Eastern Daily Press: The former Windboats Marine site in Wroxham. Picture: Malcolm AllsopThe former Windboats Marine site in Wroxham. Picture: Malcolm Allsop (Image: Malcolm Allsop)

The Windboats Marine site in Wroxham has been vacant for around a year, ever since the boat builders relocated to North Walsham.

The site has largely been demolished and has been bought by LEF Trading, with hopes it can eventually provide housing for the elderly in the area.

It is a plan that has the full support of Wroxham Parish Council, which recently identified a need for more retirement housing in its latest neighbourhood plan.

However, the parish council has found itself at an impasse with the Broads Authority, which is keen for the site to be used for either employment or tourism.

This disagreement came to a head earlier this month, when the BA refused a planning application from LEF to build two homes on a redundant car park attached to the land-locked site. It was meant to be the first phase of the overall development of the site.

Barry Fiske, chairman of Wroxham Parish Council, said: "The application would have marked the start of a significant waterside development to further include 20-30 homes specifically for the elderly.

"The Broads Authority pays no heed to the concerns of our community - it has its inflexible central planning mentality and does not seem to care about the people who actually live in the Norfolk Broads."

A BA spokesman said: "The application as submitted was for the construction of two dwellings only and was not presented as an early phase of a 'significant waterside development' to provide housing for the elderly in Wroxham.

"It was refused on grounds that it did not meet marketing, viability and use requirements relating to new dwellings on an existing commercial employment site.
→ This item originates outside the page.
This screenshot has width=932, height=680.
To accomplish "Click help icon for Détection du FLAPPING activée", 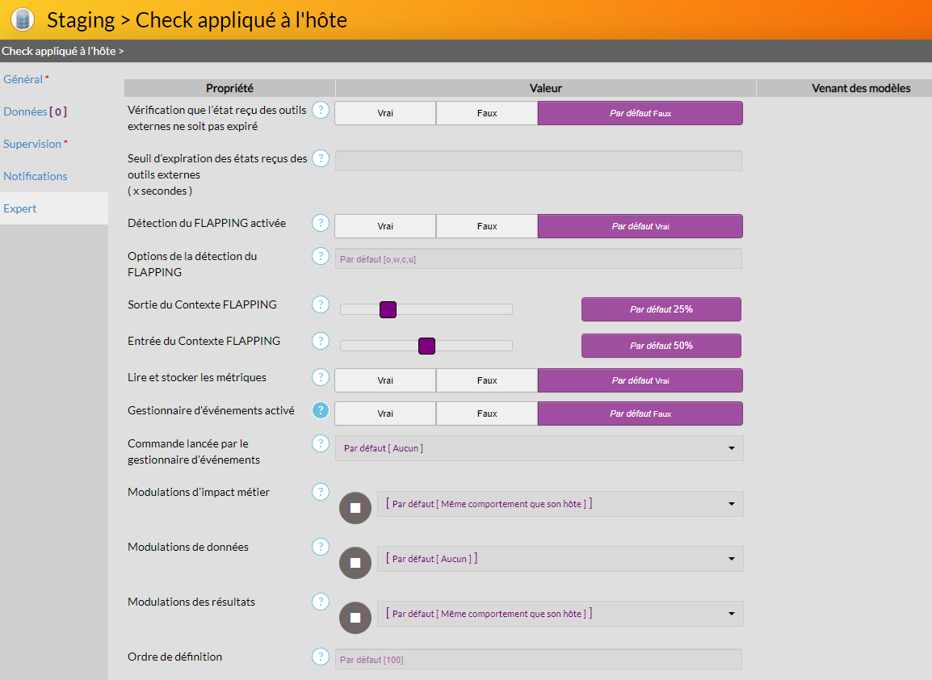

The Broads Authority recognises there is a need for housing for older people, but this was not the application which was before the committee."

A spokesman for the developer said: "We do feel we have been stonewalled by the BA, who have a laudable policy designed to protect boatyards but want to apply it rigidly to a former factory site without any access to water and a redundant car park.

"Its refusal to talk to us about the future of the site for 16 months is incomprehensible."

Malcolm Allsop, parish council vice chairman, added: "Decisions like this will only fuel the debate over the profoundly undemocratic nature of the Broads Authority."